===== RECORDS =====
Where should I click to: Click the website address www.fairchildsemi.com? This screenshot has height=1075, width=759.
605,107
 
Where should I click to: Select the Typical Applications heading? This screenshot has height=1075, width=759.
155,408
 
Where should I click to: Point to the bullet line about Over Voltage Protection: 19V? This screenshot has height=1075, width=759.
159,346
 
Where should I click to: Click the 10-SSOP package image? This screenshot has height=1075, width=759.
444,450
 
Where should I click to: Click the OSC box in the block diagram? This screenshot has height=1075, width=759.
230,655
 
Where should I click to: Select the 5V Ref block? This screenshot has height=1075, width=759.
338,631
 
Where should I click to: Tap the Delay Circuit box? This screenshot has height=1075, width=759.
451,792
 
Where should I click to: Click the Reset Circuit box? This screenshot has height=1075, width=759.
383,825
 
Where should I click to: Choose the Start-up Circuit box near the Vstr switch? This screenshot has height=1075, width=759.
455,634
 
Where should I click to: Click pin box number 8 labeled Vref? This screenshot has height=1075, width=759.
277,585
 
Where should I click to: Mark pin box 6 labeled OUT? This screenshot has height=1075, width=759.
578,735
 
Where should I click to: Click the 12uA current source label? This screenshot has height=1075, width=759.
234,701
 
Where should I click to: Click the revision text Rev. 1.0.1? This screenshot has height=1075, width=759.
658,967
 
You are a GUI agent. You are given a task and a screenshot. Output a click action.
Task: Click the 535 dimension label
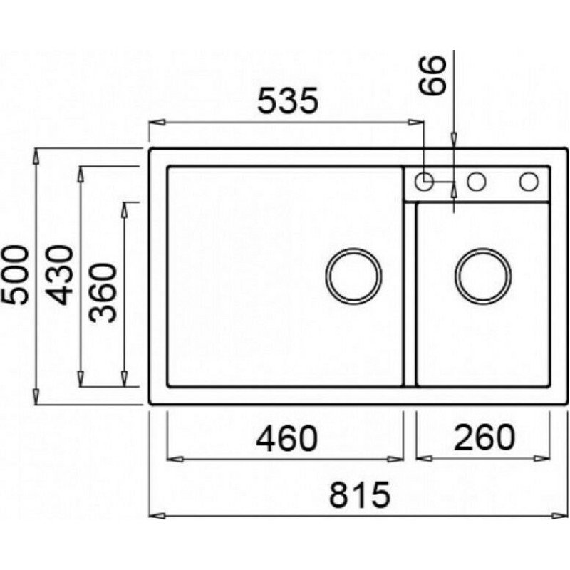(288, 100)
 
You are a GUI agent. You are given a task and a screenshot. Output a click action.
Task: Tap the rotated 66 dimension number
(432, 76)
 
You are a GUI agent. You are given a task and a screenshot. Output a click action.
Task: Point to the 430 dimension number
(60, 275)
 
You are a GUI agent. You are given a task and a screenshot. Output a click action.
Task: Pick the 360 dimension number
(103, 294)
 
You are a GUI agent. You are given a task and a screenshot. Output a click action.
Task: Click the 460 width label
(287, 438)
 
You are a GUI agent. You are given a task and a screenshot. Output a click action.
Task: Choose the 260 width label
(484, 437)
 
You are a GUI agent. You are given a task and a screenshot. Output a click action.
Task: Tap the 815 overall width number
(359, 494)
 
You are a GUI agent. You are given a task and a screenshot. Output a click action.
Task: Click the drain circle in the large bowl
(353, 276)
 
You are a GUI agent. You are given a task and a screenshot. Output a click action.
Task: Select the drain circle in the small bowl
(483, 276)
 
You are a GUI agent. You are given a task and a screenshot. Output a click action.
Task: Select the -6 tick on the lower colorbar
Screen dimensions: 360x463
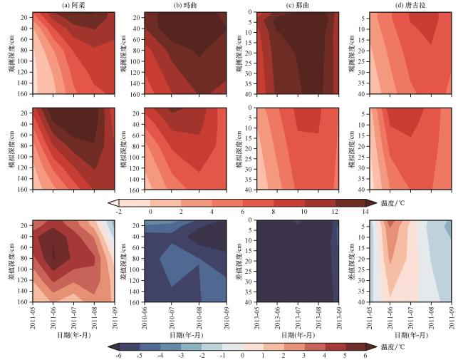tap(118, 354)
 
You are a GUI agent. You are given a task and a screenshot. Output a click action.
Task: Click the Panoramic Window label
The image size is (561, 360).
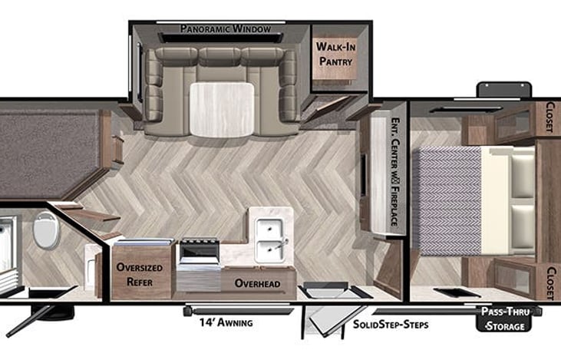(x=226, y=29)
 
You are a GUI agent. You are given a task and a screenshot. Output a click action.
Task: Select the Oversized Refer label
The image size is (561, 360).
(x=142, y=275)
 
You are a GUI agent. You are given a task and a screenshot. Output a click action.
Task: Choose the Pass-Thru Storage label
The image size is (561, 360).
(x=503, y=319)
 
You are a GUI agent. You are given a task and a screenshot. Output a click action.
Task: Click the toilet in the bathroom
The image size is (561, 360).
(x=45, y=231)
=====
> **EXERCISE DIRECTIONS**:
Pick out each line in the material above that contains the word "Point" and copy those lines in full.

> **SOLUTION**:
Where should I click to: Point to the bullet line about Over Voltage Protection: 19V? This screenshot has height=1075, width=759.
Task: Point to the 430 dimension number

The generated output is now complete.